Work required ▸ Reproduce word for word the lines of the entries below, from the line containing "Where should I" through the line containing "(x=21, y=114)", inclusive, and leave the pictures out.

Records shown ▸
- - - -
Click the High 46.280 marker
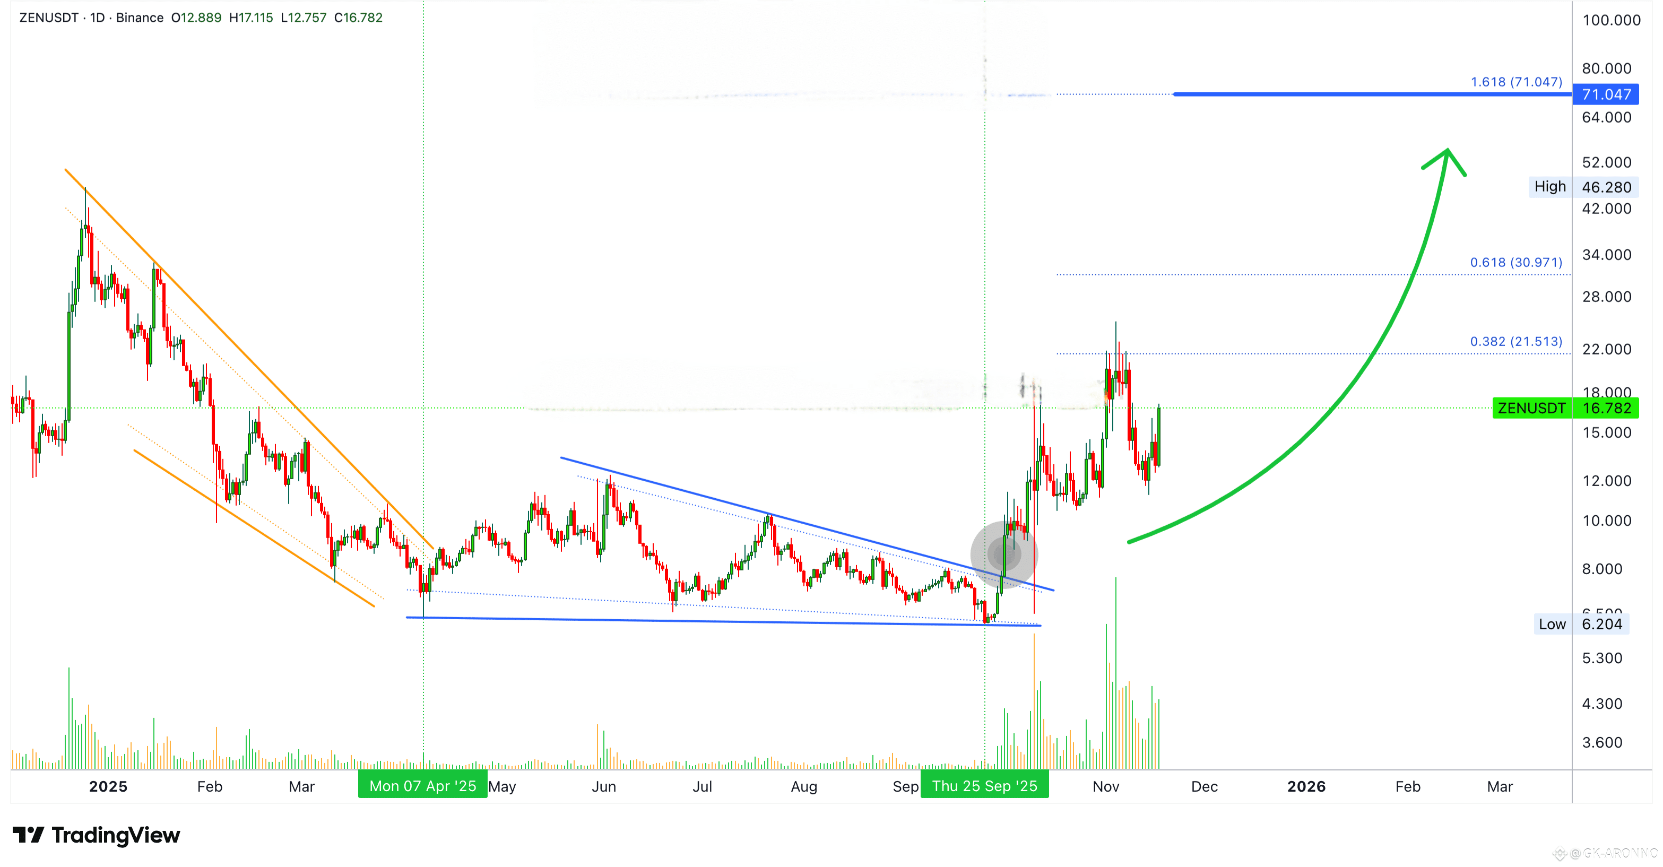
- - - -
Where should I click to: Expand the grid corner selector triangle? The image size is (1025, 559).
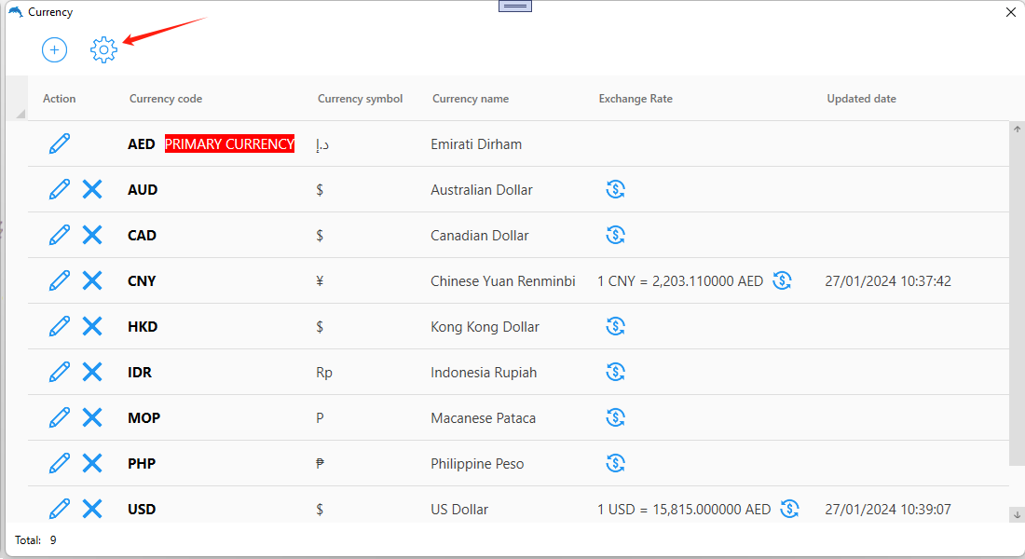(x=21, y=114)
- - - -
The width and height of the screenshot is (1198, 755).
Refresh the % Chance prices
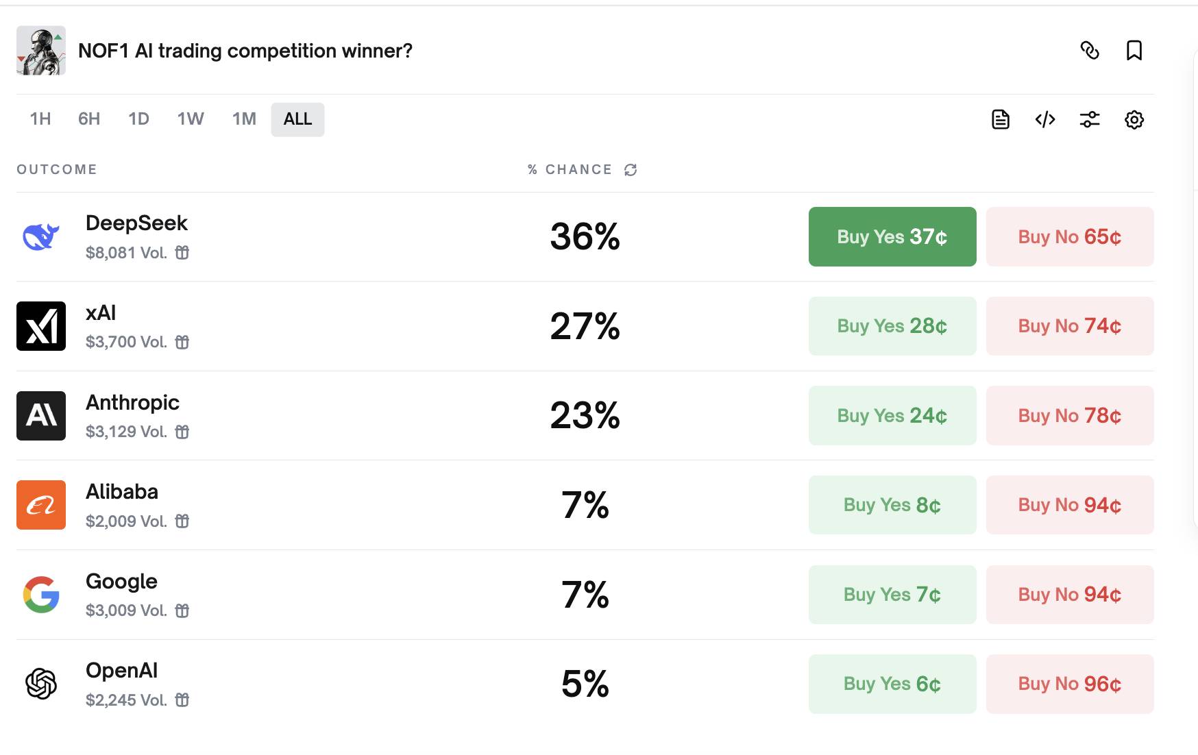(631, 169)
- - - -
Written solution ▸
Where should I click to: Expand the grid corner selector triangle? The image size is (1025, 559).
(x=21, y=114)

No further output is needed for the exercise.